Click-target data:
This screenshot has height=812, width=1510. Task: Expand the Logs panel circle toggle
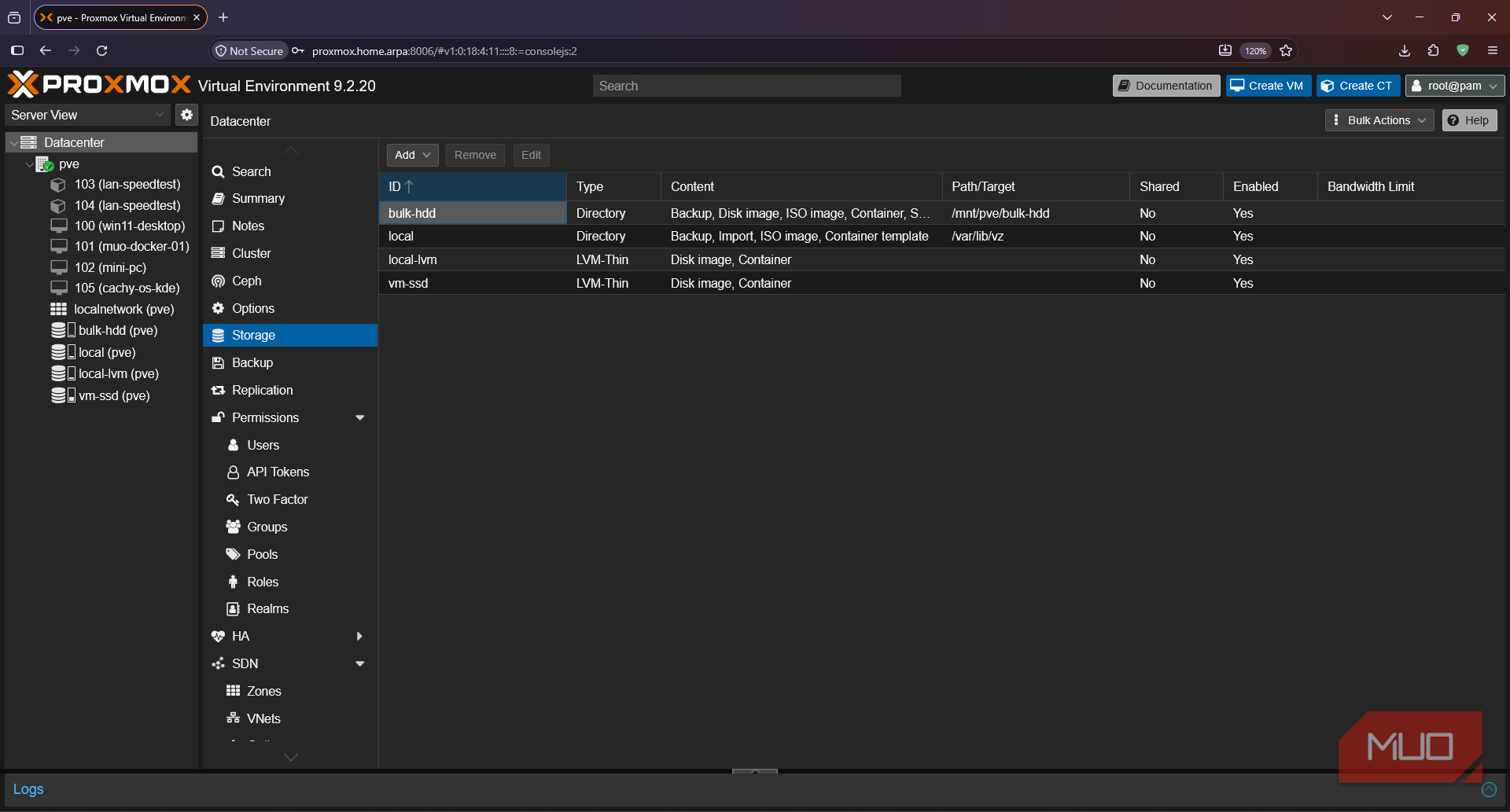tap(1489, 789)
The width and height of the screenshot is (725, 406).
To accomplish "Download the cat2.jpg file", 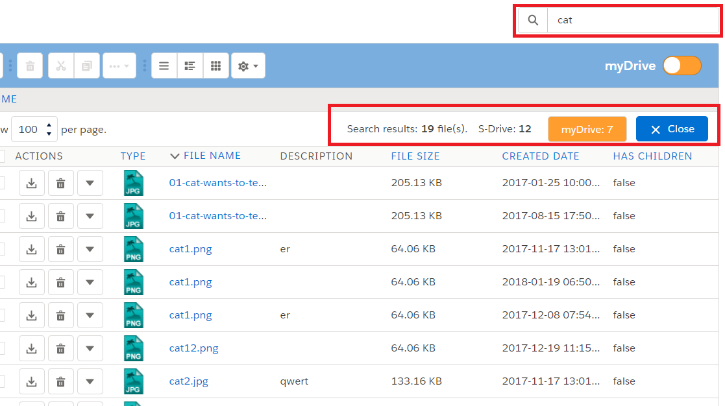I will pos(31,381).
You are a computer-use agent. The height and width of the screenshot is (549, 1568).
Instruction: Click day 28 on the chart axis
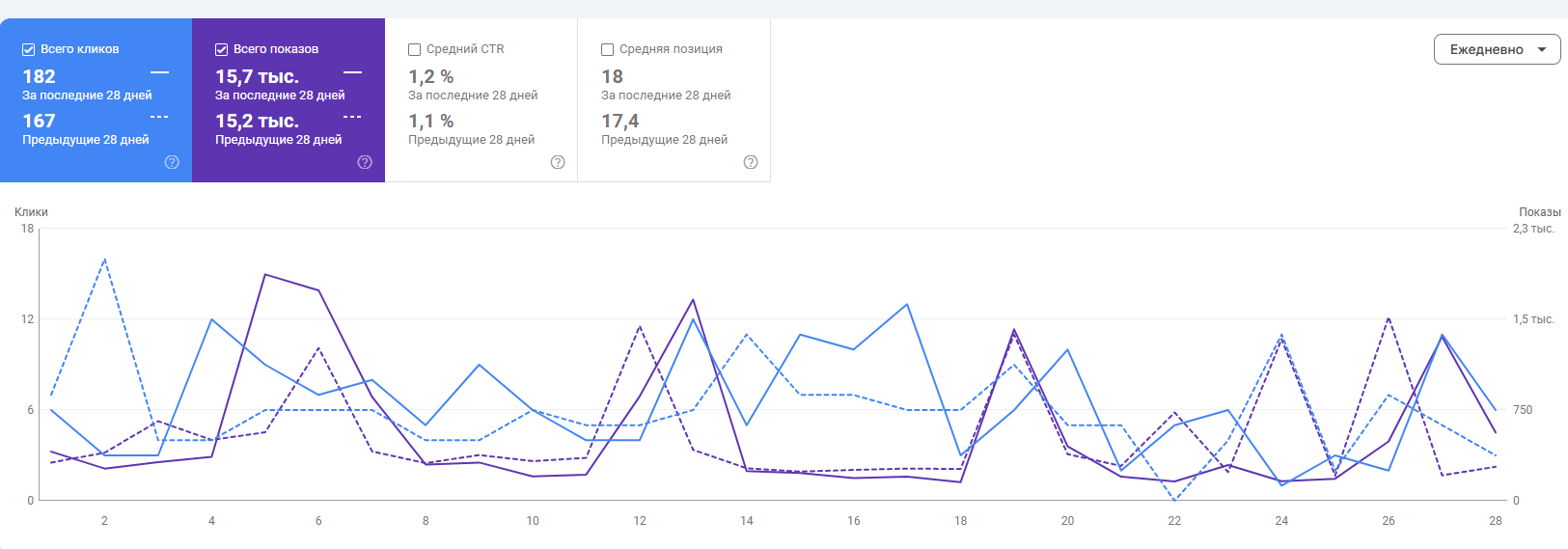point(1495,521)
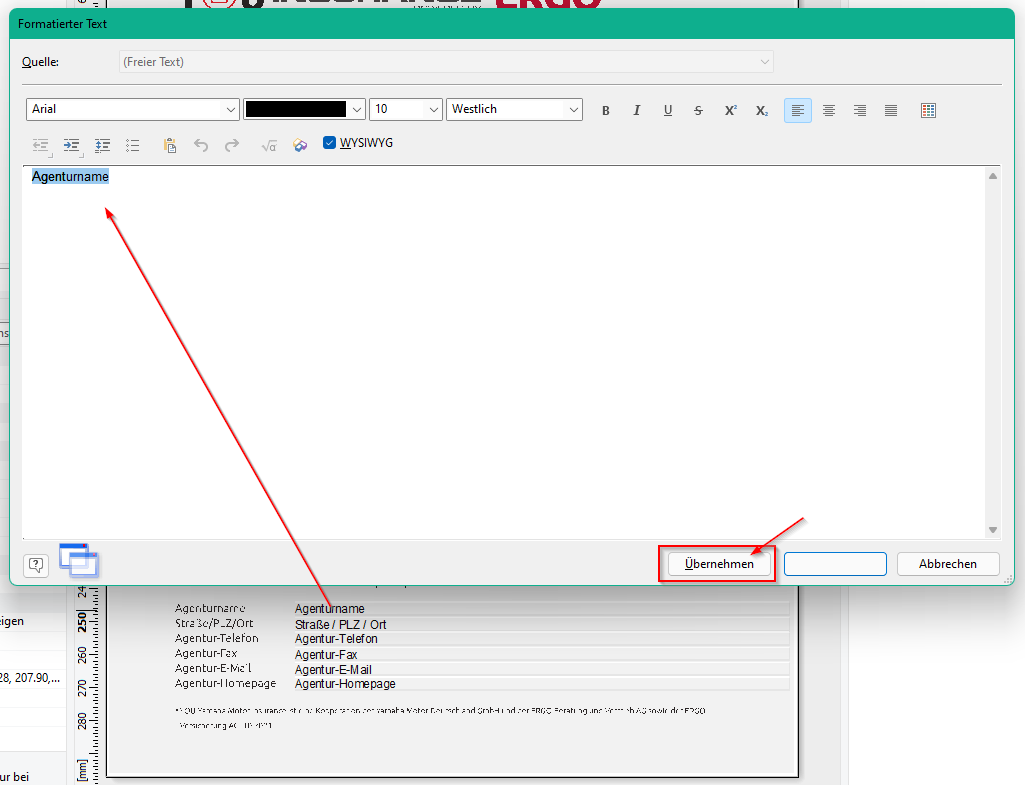This screenshot has height=785, width=1025.
Task: Open font size dropdown showing 10
Action: (405, 109)
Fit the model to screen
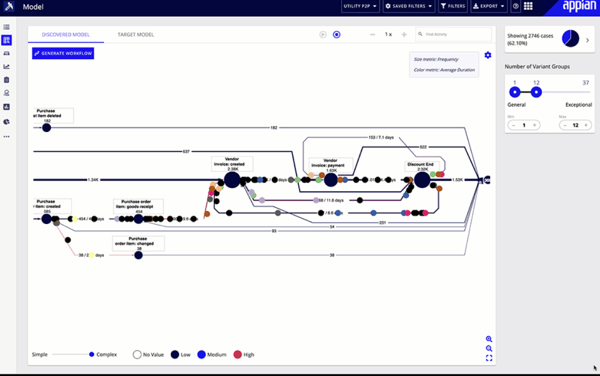 (489, 358)
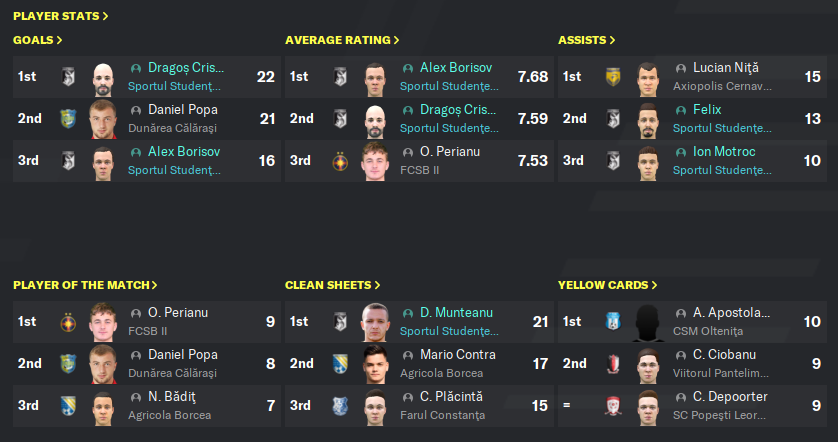Click Daniel Popa's face thumbnail in Goals
The height and width of the screenshot is (442, 838).
click(x=103, y=119)
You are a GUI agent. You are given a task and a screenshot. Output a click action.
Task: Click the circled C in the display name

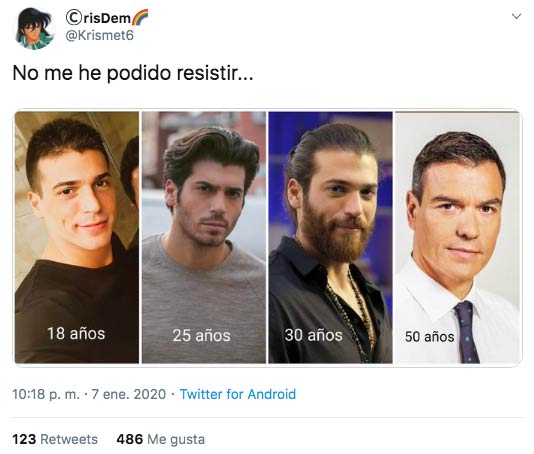coord(74,18)
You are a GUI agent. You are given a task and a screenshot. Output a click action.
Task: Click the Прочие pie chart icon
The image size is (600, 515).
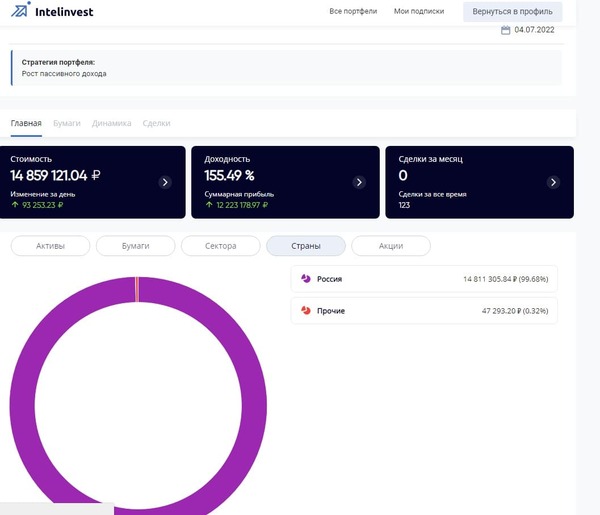click(305, 311)
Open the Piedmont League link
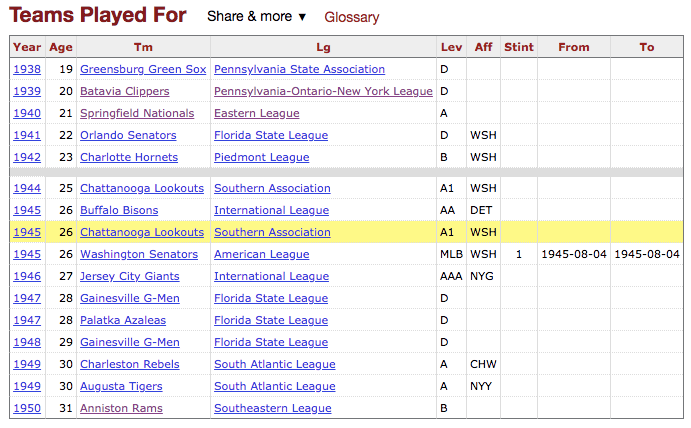The width and height of the screenshot is (691, 428). pyautogui.click(x=261, y=157)
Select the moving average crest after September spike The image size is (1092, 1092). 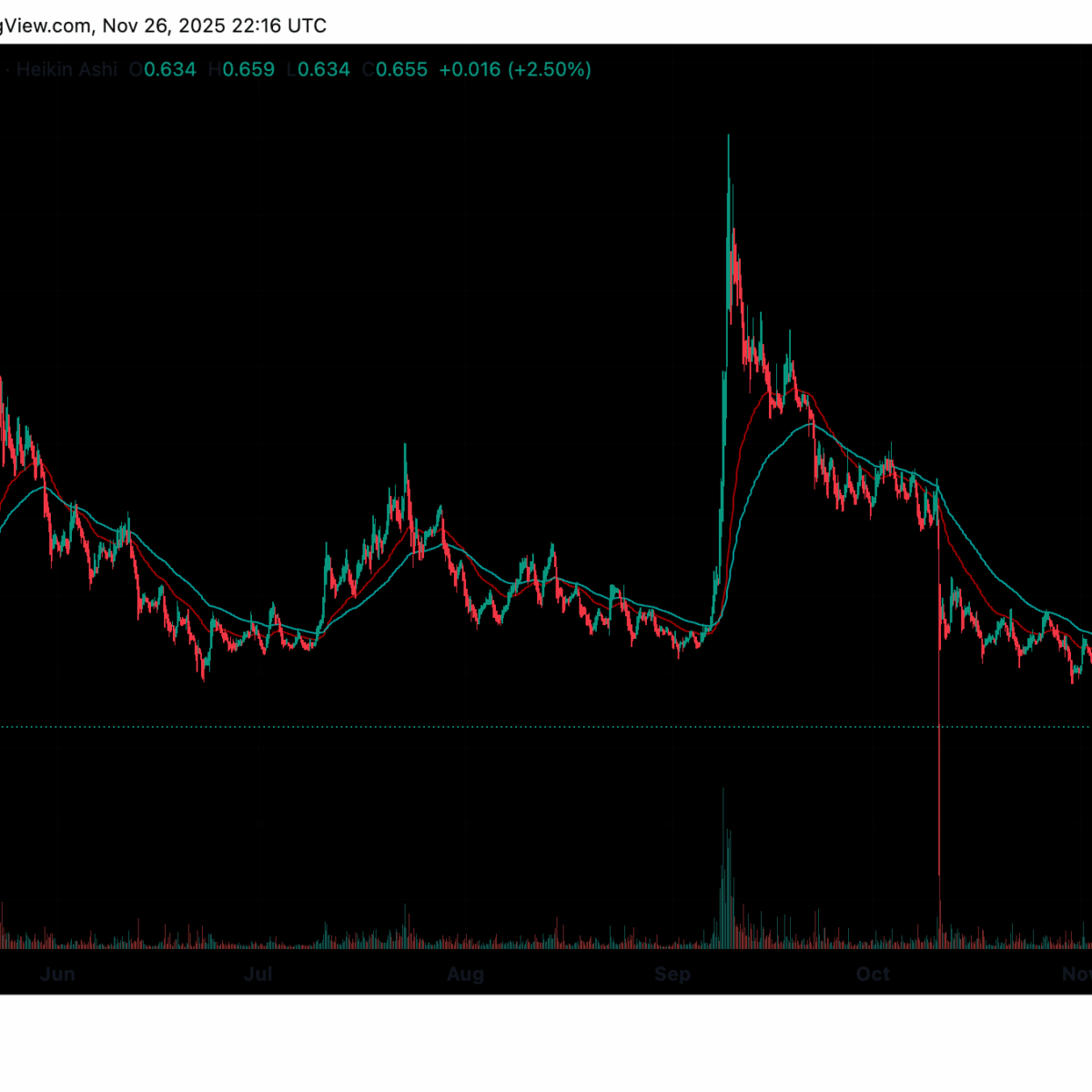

## Aim of the task
Please present the listing as a Markdown table with the columns Row and Line, beginning at the line that contains "You are a computer-use" and stopping after the line that contains "click(305, 311)". Skip blank lines and leave the pictures out.

## Solution to the exercise
| Row | Line |
|---|---|
| 1 | You are a computer-use agent. The height and width of the screenshot is (549, 1568). |
| 2 | Instruction: Click day 28 on the chart axis |
| 3 | point(1495,521) |
| 4 | This screenshot has height=785, width=1025. |
| 5 | Task: Open font size dropdown showing 10 |
| 6 | Action: (405, 109) |
| 7 | Fit the model to screen |
| 8 |  (489, 358) |
| 9 | Click Daniel Popa's face thumbnail in Goals |
| 10 | The height and width of the screenshot is (442, 838). |
| 11 | click(x=103, y=119) |
| 12 | You are a GUI agent. You are given a task and a screenshot. Output a click action. |
| 13 | Task: Click the circled C in the display name |
| 14 | coord(74,18) |
| 15 | You are a GUI agent. You are given a task and a screenshot. Output a click action. |
| 16 | Task: Click the Прочие pie chart icon |
| 17 | The image size is (600, 515). |
| 18 | click(305, 311) |